Fri June, 19th 2020

The Ferguson family knows all about the heartbreak of HD.

The disease has taken eight members so far, across multiple generations.

In the video below, family members share their memories of two of the people who have passed away, Wally Ferguson and his son Matt.

Wally was one of four siblings who had Huntington’s – a disease nobody in the family was even aware of for many years.

“We knew Wally’s father had something wrong and that is where the disease came from in the family but it was blamed on an industrial accident that he had,” Wally’s wife Jan explains.

“However, as the years went on it was clear it was something else and he gradually got very bad.”

Wally, who worked as a tool maker, never wanted to acknowledge the disease and he lived a busy life, working and doing the things he loved – travelling with his family, riding motorbikes, hang gliding and even parachuting.

He was only tested after his brother and sister died and Wally and Jan’s three children decided they wanted to know whether they had inherited the disease from their father.

“The kids went to get tested and they were told you can’t get tested until your father has been tested first because it’s a foregone conclusion if anyone is positive he will be as well and that is not the way you tell people,” Jan explains.

“So Wally went and got tested under sufferance. He didn’t want to go and even when he was told he had the disease he kept saying ‘no, no’ and said it was my fault eventually when he started to get ill, it was my fault he got tested because I talked him into it.”

Jan describes her husband as a smart and skilful man and said it was very hard for him to come to terms with the disease, which he started to show symptoms of in his late forties and which robbed him of the ability to concentrate on his work.

“He just couldn’t think things through, he would start something but he could never, ever quite get to finish it and it was very hard watching that because I know he was extremely frustrated that he wasn’t able to do things which made him angry, I understand that but it was still very hard to watch,” Jan says.

The impact of HD forced Wally’s early retirement around the Year 2000. His anger issues and social isolation led to a suicide attempt and, eventually, a move into a nursing home.

Wally’s granddaughters, Sally and Sidney, remember visiting him in a place they found confronting as small children.

“The one thing that I remember about my grandad is he was already in care and we used to go on the school holidays to visit him,” Sally explains.

“He would be so happy to see us that he would go to the coffee cart and steal all the biscuits off it and give them to us and he would be happy.”

Sidney says she experienced mixed emotions in the visits. “Obviously you want to see him but you don’t want to see him like that because it’s hard, it hurts you, they are so helpless you can’t do anything, you can’t help them, even if you wanted to,” she says.

For Jan, the last years of Wally’s life were harrowing as she watched a previously active and energetic man suffer from the ravages of the disease.

“With HD people tend to lose a lot of weight and become quite frail and he aged very quickly.
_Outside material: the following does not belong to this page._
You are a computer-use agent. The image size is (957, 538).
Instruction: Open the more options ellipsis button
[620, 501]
Heartbreaking, its heartbreaking watching someone go through that,” she says.

Matt Ferguson – a guy everybody loved

Two of Wally and Jan’s three children, Tracey and Matt, were diagnosed with HD.
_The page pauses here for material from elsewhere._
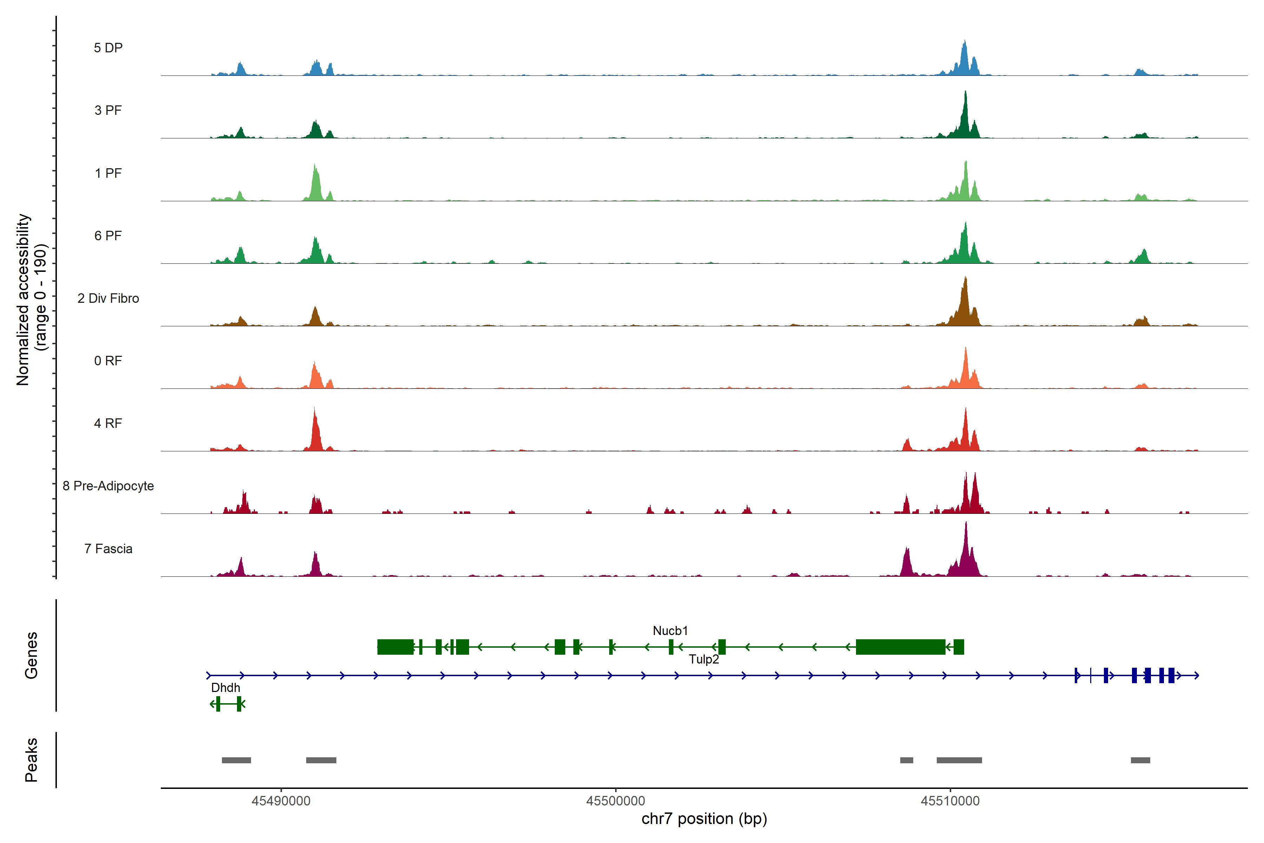
Task: Click the 3 PF track label
Action: [x=108, y=110]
Jan describes her son as a “happy go lucky” character who was always active and loved riding bikes and motorbikes and playing in a band.

“Matt was the sort of guy that everybody loved,” she says. “He always had a smile on his face.
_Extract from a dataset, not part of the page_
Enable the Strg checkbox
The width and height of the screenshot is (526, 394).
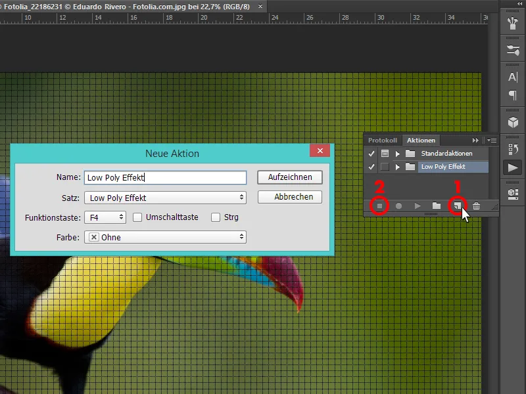[x=216, y=217]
“He was in for anything. He would have a go at anything. Loved his pushbikes. When eventually his license was taken away he went back to the pushbikes and road his pushbike everywhere.”

She said her son, who was born in 1973, experienced the symptoms of HD much earlier than his father and in his thirties it started to take a toll on him.

Matt’s behaviour and moods led to the breakdown of his marriage. But his relationship with his two children, Zac and Sidney, remained strong.

His daughter Sidney says her father was “very loving and generous” and she remembers well his infectious desire for her and Zac to join him riding skateboards and bikes.

“I am grateful for the years I did spend with him. Obviously it wasn’t that long but I am grateful that it was such a good short time,” Sidney says.

She knew he had HD but would only see signs of it when Matt drank and would get “a bit more swervy, a bit aggressive – but never towards me”.

Jan says Matt he could see where his life was headed, having watched the impact of the progressive disease on other family members.

Combined with the breakdown of his marriage and the frustration and fear he felt, it led to a fateful decision one night in April 2009 to take his own life.

Eighteen months later his father Wally passed away in November 2010, aged 65.

Tracey, who is now in her fifties, is in the latter stages of the disease and lives in a nursing home.

Hope for a cure

For the Ferguson family the generational impact of the disease remains a heavy burden.

“We have lost eight people in our family to Huntington’s so far. It is a lot of people and a lot of heartbreak,” Jan says.